どうやら酔ってもこの言葉から逃げることはできないらしい。
どうしてこうなった。
ああ、認めよう…… 俺は底辺も底辺、ド底辺のクズ人間だって。
それではどうしてこんなことになってしまったのか―― もう一度振り返ってみよう。
成増善次郎(なりますぜんじろう)。
そう名付けられた俺はとある田舎で生を受けた。
善次郎という変わった名前は、どうやら「某財閥創設者のような立派な人間になれ」との希望から付けられたらしい…… まったく迷惑も甚だしい。
俺は三人兄妹の次男として、周囲からの愛を受けすくすくと育った。
そうして現在、父は会社員、母はパートタイマー、長男は地元で就職し家庭を築き、妹は高校生活を絶賛謳歌中。
対する俺は…… ニートになった。
ニートとは、就職活動もせずアルバイトもせずプータラしている人間のことを言う(厳密に言えば違うかもしれないが)。
では何故仕事に就かないのか―― そう思うであろう。
仕事に就かない…… いや、就けなかったのである。
俺は決して「できない」人間ではないはずだ。
自分で言うのもなんだが…… それは少なくとも一つの事実である。
例えば―― だいぶ遡ってしまうが、小学生の時には親から強制的に習わされた書道で入選したことがある。

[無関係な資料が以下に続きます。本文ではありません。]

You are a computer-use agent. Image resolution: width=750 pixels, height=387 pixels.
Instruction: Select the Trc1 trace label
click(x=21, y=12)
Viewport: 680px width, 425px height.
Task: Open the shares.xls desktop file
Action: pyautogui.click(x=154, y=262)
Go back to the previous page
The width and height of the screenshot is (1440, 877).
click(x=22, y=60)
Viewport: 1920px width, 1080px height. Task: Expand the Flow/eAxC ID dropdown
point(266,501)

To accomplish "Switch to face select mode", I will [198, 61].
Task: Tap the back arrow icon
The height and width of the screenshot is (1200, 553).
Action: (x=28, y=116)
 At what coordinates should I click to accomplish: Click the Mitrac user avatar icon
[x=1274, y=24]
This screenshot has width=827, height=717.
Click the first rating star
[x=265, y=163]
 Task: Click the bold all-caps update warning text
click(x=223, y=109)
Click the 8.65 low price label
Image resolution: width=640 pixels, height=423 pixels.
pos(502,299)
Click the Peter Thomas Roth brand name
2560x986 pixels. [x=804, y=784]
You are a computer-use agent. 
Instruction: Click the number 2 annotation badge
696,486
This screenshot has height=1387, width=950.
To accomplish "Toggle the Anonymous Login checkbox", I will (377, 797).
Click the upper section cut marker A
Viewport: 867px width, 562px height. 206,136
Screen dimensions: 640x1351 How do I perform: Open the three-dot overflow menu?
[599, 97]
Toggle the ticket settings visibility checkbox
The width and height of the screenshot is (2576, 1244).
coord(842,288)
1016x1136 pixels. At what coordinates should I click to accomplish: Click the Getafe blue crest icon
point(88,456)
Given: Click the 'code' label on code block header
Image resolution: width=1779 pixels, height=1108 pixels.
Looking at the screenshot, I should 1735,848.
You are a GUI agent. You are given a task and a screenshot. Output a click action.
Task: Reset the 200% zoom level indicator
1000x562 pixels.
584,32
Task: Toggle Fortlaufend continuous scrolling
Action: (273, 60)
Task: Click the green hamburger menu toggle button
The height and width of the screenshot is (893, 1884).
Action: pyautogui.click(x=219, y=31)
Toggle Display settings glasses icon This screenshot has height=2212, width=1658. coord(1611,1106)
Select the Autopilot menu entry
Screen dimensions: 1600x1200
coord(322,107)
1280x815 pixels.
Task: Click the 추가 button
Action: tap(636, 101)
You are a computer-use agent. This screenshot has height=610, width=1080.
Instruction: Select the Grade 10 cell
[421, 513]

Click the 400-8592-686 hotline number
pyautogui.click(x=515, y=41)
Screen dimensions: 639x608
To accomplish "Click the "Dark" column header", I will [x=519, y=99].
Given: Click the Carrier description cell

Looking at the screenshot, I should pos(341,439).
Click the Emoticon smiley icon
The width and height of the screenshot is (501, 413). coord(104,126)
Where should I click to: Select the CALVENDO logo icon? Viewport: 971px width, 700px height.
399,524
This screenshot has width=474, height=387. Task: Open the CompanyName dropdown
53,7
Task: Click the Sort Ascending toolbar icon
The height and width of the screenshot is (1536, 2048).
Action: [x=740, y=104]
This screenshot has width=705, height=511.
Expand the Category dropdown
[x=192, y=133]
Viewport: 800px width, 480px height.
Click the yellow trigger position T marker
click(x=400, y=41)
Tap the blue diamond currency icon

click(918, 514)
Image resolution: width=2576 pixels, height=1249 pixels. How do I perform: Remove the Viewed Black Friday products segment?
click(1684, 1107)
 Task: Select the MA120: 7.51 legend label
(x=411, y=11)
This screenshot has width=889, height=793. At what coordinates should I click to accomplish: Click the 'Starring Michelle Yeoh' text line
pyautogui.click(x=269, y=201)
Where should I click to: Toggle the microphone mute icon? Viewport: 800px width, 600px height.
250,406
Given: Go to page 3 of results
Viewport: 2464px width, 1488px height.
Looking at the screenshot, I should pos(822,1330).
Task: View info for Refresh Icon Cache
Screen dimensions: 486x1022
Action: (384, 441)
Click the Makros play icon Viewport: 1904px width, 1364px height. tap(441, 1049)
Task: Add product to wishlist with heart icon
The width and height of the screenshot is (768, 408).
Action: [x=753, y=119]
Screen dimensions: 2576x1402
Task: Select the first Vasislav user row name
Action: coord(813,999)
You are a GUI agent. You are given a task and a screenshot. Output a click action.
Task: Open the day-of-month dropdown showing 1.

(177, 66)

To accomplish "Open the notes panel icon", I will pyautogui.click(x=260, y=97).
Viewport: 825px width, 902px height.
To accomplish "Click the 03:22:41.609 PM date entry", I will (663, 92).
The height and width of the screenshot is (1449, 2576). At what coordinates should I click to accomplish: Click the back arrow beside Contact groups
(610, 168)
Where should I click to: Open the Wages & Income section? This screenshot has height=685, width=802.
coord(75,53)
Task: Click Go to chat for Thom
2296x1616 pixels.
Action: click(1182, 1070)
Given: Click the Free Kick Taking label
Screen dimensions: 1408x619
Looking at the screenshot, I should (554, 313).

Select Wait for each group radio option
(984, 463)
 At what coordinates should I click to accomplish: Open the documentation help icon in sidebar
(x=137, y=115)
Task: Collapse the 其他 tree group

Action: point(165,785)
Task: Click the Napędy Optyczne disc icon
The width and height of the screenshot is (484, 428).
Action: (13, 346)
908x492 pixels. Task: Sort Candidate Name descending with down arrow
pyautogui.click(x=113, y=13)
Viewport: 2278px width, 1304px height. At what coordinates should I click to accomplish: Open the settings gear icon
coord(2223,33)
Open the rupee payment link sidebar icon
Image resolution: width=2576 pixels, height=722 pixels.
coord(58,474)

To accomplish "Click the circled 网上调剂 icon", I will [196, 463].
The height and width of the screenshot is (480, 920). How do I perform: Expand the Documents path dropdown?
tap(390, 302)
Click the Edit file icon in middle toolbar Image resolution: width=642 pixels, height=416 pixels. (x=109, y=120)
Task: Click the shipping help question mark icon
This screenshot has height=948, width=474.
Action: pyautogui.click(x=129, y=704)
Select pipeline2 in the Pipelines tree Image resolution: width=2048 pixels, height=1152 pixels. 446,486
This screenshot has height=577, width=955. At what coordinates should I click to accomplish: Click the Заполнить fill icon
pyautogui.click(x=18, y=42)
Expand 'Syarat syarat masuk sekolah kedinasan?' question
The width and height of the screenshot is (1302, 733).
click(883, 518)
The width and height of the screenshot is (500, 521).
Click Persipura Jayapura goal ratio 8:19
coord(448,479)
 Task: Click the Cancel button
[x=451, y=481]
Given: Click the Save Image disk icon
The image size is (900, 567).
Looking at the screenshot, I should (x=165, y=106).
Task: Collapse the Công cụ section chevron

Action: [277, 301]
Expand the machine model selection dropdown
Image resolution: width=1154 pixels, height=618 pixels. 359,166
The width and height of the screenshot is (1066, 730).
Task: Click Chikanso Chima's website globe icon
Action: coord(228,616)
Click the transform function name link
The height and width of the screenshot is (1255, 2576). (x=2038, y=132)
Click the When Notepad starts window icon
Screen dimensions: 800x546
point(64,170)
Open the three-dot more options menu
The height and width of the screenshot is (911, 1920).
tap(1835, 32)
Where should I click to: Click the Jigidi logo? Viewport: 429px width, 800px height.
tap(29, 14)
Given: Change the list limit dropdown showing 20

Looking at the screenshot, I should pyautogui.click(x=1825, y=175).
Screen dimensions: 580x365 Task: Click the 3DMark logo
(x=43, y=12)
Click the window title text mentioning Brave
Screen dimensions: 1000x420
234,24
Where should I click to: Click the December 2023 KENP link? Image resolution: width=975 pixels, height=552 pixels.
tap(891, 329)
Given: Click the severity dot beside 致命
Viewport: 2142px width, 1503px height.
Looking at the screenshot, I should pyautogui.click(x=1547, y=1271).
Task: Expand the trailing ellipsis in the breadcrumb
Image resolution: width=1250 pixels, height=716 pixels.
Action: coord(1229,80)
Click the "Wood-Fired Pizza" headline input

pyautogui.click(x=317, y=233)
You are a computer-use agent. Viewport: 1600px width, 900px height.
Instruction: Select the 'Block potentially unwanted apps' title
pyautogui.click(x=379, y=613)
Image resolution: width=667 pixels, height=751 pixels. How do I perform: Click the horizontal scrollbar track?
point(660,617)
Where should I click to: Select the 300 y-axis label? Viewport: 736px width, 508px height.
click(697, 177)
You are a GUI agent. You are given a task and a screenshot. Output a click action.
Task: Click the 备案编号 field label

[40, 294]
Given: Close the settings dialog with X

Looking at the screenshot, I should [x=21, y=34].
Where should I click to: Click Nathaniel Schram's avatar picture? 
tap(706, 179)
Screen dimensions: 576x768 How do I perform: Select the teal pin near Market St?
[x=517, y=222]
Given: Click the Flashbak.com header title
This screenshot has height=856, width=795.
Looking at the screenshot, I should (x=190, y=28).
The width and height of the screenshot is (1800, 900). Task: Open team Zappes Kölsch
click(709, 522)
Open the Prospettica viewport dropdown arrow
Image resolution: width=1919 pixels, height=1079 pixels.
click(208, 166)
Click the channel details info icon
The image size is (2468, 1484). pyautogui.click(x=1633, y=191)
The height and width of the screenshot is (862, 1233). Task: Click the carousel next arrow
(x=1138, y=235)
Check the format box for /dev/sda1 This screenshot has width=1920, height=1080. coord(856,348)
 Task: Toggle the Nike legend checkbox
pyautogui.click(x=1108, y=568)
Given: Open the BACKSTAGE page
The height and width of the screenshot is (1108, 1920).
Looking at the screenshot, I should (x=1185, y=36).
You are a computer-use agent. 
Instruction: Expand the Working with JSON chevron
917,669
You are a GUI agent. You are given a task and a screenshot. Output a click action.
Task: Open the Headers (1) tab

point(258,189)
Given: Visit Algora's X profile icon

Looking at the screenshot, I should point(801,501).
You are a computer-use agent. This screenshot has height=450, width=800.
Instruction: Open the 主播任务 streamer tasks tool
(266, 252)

しかも全国規模のコンクールで、入選した作品は東京のとある美術館に他の入選者の作品と共に展示されたほどだ。
それから英語技能検定も2級まで取得したし、運動面でも中学高校と厳しい野球部で三年間やり通した(レギュラーにはなれなかったが)。
そうして大学進学を機に上京して都内で一人暮らし。学校はいわゆる中流クラスであったが、有意義に四年間を過ごしたのであった。